------ Extrait choisi

Jacques Delpla : « Il faut indemniser les perdants des réformes »
Le Point : Quel est le programme qui vous semble le plus adapté à la situation ? Jacques Delpla :
Le programme de Macron est certes moins ambitieux, mais sera sans doute plus efficace que celui de Fillon.
Comment ça ?
Dans le programme de Fillon, il y a plein de choses positives, comme la réforme du marché du travail, celle de l’Etat, plus de concurrence. Mais il y a un point d’interrogation. Si vous baissez les dépenses de 100 milliards, ça a un effet récessif sur l’économie. La vieille idée de la droite conservatrice selon laquelle on va réformer tout en réduisant l’Etat et le déficit ne marche pas, surtout en période de récession. C’est la catastrophe de Juppé en 1995. Il faut payer pour réformer : prévoir de l’argent pour indemniser les perdants. Car toute réforme détruit d’abord les structures anciennes, la période intermédiaire est donc toujours négative pour l’activité. Fillon risque de devoir reculer devant des grèves massives.

------------
------ Données extraites

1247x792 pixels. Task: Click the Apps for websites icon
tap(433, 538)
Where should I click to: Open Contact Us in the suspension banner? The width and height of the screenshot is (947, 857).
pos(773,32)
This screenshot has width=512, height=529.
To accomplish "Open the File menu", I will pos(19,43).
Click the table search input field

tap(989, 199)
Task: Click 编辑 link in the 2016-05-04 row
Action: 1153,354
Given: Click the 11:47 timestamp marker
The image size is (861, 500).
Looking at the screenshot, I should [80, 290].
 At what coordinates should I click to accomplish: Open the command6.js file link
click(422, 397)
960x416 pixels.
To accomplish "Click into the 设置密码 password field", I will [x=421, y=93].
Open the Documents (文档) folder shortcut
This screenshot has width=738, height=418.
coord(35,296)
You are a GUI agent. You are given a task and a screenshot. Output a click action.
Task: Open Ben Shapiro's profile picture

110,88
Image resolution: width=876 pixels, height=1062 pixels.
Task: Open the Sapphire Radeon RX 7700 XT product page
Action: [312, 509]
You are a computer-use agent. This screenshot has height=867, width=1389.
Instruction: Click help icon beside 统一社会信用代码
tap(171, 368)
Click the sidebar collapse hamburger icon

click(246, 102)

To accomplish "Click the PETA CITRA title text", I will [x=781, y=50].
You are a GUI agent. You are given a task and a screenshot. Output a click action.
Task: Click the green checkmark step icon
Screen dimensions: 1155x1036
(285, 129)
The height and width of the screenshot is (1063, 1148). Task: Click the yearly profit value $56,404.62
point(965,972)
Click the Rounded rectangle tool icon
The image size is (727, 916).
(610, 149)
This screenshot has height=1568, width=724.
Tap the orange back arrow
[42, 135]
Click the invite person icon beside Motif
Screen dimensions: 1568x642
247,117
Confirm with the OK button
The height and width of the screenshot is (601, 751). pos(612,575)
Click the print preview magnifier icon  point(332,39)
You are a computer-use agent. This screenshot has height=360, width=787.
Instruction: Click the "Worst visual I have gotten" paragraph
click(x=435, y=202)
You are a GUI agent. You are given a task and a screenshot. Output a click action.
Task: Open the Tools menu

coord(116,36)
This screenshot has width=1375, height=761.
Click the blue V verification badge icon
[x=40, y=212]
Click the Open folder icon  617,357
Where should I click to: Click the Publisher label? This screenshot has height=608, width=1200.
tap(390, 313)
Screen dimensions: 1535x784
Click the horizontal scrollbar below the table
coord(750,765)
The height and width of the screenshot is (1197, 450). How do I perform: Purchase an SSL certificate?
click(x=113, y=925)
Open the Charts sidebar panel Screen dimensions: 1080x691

------------

» Consignes
1) D'après l'entretien avec Jacques Delpla, quel effet aurait sur l'économie une baisse des dépenses de 100 milliards ?
2) Traduisez en anglais cette phrase de l'entretien avec Jacques Delpla : « Il faut payer pour réformer : prévoir de l'argent pour indemniser les perdants. »
3) Prolongez l'entretien avec Jacques Delpla après sa dernière phrase.
On peut se passer des données pour répondre.

» Réponses
1) Elle aurait un effet récessif sur l'économie.

2) You have to pay in order to reform: set aside money to compensate the losers.

3)
N’affiche-t-il pas, au contraire, une détermination sans faille à réformer ?
Il a déjà commencé à reculer. Sur sa réforme de l’assurance-maladie, il a cédé. Soit vous étatisez tout en supprimant les mutuelles pour éliminer les doubles coûts de gestion, soit vous donnez la main aux mutuelles sur un panier de soins avec une obligation de s’assurer, une interdiction pour les assurances de discriminer les clients et un plafond sur le prix, comme en Suisse.
Vous dites qu’il faut payer pour réformer. Un exemple ?
Si vous flexibilisez le marché du travail, il faut aussi un volet sécurité. On peut par exemple recourir à la « clause du grand-père » : n’appliquer les contrats plus flexibles qu’aux seuls nouveaux entrants. Les gens déjà en CDI ne seraient pas concernés. Sur la fonction publique, on pourrait restreindre le statut de fonctionnaire aux missions régaliennes, comme en Europe du Nord, mais à condition d’offrir, par exemple, une prime à ceux qui perdent le statut.
Et le programme de Macron ? Il n’affiche aucun objectif budgétaire avec sa réforme des retraites !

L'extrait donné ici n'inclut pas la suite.